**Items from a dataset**
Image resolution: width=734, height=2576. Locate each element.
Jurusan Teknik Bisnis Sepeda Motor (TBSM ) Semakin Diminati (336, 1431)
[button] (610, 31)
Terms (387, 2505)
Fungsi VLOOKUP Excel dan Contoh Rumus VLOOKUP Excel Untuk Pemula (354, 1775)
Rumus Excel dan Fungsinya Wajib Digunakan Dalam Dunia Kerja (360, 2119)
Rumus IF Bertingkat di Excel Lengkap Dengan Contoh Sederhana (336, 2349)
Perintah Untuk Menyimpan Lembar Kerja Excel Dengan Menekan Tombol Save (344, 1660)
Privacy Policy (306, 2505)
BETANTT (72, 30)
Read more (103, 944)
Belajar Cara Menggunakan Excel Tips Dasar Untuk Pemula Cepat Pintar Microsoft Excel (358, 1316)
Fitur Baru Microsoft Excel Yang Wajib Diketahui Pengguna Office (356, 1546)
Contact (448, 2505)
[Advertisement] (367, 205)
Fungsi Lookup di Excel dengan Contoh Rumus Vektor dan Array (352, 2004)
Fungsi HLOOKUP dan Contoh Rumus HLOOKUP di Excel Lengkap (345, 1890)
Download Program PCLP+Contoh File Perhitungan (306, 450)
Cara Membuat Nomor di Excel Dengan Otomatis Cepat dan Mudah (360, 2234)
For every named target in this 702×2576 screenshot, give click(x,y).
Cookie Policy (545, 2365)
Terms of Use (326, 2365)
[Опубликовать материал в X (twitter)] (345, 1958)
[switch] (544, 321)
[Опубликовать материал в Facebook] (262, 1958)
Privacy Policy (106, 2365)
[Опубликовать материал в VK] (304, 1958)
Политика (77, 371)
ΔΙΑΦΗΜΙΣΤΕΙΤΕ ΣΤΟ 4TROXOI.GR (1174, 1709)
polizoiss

**ACTION ITEM**
Repeat only the stretch of lines that opens with the line containing "Belajar Cara Menggunakan" and closes with the final line of the entries, both included, exactly as written.

**EXERCISE RESULT**
Belajar Cara Menggunakan Excel Tips Dasar Untuk Pemula Cepat Pintar Microsoft Excel (358, 1316)
Fitur Baru Microsoft Excel Yang Wajib Diketahui Pengguna Office (356, 1546)
Contact (448, 2505)
[Advertisement] (367, 205)
Fungsi Lookup di Excel dengan Contoh Rumus Vektor dan Array (352, 2004)
Fungsi HLOOKUP dan Contoh Rumus HLOOKUP di Excel Lengkap (345, 1890)
Download Program PCLP+Contoh File Perhitungan (306, 450)
Cara Membuat Nomor di Excel Dengan Otomatis Cepat dan Mudah (360, 2234)
For every named target in this 702×2576 screenshot, give click(x,y).
Cookie Policy (545, 2365)
Terms of Use (326, 2365)
[Опубликовать материал в X (twitter)] (345, 1958)
[switch] (544, 321)
[Опубликовать материал в Facebook] (262, 1958)
Privacy Policy (106, 2365)
[Опубликовать материал в VK] (304, 1958)
Политика (77, 371)
ΔΙΑΦΗΜΙΣΤΕΙΤΕ ΣΤΟ 4TROXOI.GR (1174, 1709)
polizoiss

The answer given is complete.